## ACTION ITEM
Look below for the line containing "The image size is (1036, 466).". Reproduce it and every line after it exactly, and nothing more.

§ §

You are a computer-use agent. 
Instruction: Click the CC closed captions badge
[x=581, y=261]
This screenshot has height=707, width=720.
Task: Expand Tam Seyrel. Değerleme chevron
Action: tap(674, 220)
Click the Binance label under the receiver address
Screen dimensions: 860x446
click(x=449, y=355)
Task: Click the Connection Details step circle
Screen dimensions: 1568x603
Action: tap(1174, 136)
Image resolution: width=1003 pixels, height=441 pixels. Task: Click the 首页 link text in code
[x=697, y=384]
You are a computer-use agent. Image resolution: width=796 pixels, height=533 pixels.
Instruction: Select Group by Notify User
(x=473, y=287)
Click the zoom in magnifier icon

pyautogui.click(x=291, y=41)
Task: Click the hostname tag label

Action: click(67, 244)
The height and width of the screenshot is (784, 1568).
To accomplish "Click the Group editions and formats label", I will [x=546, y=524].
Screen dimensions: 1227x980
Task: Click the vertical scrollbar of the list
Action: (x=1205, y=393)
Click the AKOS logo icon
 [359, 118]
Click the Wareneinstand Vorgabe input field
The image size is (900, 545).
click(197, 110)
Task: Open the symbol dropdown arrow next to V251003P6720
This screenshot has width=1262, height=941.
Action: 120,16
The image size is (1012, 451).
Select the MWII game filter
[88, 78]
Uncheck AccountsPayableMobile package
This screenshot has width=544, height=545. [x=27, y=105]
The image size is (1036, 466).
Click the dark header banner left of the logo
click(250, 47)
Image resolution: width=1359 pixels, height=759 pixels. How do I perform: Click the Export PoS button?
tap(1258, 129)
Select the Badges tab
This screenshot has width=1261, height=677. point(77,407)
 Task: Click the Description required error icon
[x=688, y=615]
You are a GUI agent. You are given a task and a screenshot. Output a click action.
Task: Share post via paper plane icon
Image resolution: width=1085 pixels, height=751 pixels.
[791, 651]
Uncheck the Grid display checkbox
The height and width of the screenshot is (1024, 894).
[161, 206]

§ §

## RESULT OF THIS EXERCISE
The image size is (1036, 466).
Click the dark header banner left of the logo
click(250, 47)
Image resolution: width=1359 pixels, height=759 pixels. How do I perform: Click the Export PoS button?
tap(1258, 129)
Select the Badges tab
This screenshot has width=1261, height=677. point(77,407)
 Task: Click the Description required error icon
[x=688, y=615]
You are a GUI agent. You are given a task and a screenshot. Output a click action.
Task: Share post via paper plane icon
Image resolution: width=1085 pixels, height=751 pixels.
[791, 651]
Uncheck the Grid display checkbox
The height and width of the screenshot is (1024, 894).
[161, 206]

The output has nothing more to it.